VANDA, FRIBURGO E SAUDADE!
(texto de José Ouverney, publicado em 22.01.2009)

 

     Os Jogos Florais de Nova Friburgo são o concurso de trovas mais badalado do Brasil. Sua 1ª edição ocorreu em 1960, graças a uma feliz idéia de Luiz Otávio e J.G. de Araújo Jorge. Realizado de forma ininterrupta, chega, neste ano de 2009, à sua 50ª edição, ou seja, comemora o Jubileu de Ouro, para o qual está sendo preparada uma festa à altura das tradições do evento. E qualquer trovador pode concorrer, sem precisar pertencer a entidade nenhuma.

     A propósito, o tema lírico deste ano: "Saudade" faz com que eu me lembre, a título de ilustração, da composição abaixo:

Enquanto, amor, tu demoras
e eu vou somando ansiedade,
a travessia das horas
é calculada em saudade.

     A trova acima, de Vanda Fagundes Queiroz, inspiradíssima poetisa mineira radicada em Curitiba obrigou-me a fazer a seguinte reflexão: A trova não é apenas "uma composição poética de quatro versos setissílabos, rimando obrigatoriamente o 1º com o 3º e o 2º com o 4º e com sentido completo". A Trova é, sobretudo, uma obra de arte. Você tem que imaginar a mão do artista projetando, no papel, palavra por palavra. Debulhando a sua emoção.

     A Trova não é apenas aquela composição que se faz, às pressas, para cumprir o prazo de determinado concurso e tentar vencê-lo, custe o que custar: a Trova já tem que nascer vencedora.

     Sou grande admirador dos trabalhos da Vanda, já lhe disse isto pessoalmente e agora faço questão de expressar-me publicamente.

     Gente, nossos talentos estão escasseando. O Brasil da Trova precisa, urgentemente, de mais Vandas Queiroz! Para que a Trova possa cumprir sempre a sua primeira e real função: ser uma obra de arte! Para que possa se aprimorar no seu segundo e igualmente primordial objetivo: ser formadora de opinião pública e integradora social, incutindo nas gerações que aí estão,não somente a necessidade mas o encantamento de sonhar.

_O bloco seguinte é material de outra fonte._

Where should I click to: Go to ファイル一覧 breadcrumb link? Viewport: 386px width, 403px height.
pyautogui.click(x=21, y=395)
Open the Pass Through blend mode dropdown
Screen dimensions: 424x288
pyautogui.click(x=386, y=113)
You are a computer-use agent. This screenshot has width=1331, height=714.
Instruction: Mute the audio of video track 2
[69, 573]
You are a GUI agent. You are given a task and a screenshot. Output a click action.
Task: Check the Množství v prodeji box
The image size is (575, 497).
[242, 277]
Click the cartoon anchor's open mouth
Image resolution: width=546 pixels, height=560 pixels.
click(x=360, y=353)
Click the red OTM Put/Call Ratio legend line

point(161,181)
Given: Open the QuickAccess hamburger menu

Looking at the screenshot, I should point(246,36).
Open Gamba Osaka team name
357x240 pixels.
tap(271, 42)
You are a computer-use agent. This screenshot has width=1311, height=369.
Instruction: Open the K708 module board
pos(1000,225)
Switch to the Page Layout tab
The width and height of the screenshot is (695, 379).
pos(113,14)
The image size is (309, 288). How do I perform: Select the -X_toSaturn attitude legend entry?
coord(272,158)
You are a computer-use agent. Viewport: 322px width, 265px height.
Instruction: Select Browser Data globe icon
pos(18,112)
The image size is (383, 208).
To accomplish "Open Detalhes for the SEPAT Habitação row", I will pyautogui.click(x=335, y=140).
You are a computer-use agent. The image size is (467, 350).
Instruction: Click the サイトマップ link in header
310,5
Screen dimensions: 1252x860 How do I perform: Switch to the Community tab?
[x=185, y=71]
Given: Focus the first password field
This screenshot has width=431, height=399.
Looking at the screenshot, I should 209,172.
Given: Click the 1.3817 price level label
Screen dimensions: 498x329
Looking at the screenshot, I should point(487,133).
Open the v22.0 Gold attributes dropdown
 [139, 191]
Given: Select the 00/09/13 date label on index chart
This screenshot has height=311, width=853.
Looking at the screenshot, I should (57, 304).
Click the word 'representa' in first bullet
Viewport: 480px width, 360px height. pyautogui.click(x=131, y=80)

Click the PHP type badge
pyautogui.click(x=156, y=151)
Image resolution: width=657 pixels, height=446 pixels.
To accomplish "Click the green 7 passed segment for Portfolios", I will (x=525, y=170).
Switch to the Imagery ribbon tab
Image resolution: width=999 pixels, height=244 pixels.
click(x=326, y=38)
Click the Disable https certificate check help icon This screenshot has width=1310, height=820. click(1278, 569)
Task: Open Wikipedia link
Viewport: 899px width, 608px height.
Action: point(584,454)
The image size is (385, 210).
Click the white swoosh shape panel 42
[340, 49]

     Para aguçar nossa inspiração, que tal mais uma trova sobre Saudade?

Saudade!... Raio de lua,
suprindo o Sol que brilhou...
Tábua solta, que flutua,
depois que o amor naufragou!
WALDIR NEVES - CÉU (via Rio de Janeiro)

     E eu concluo meu raciocínio com esta indagação: já pensaram se em cada cabeça ociosa houvesse uma trova bailando?

 

O autor do texto é  "Magnífico Trovador" por Nova Friburgo desde 2008 e titular da cadeira nº 33 da Academia Pindamonhangabense de Letras.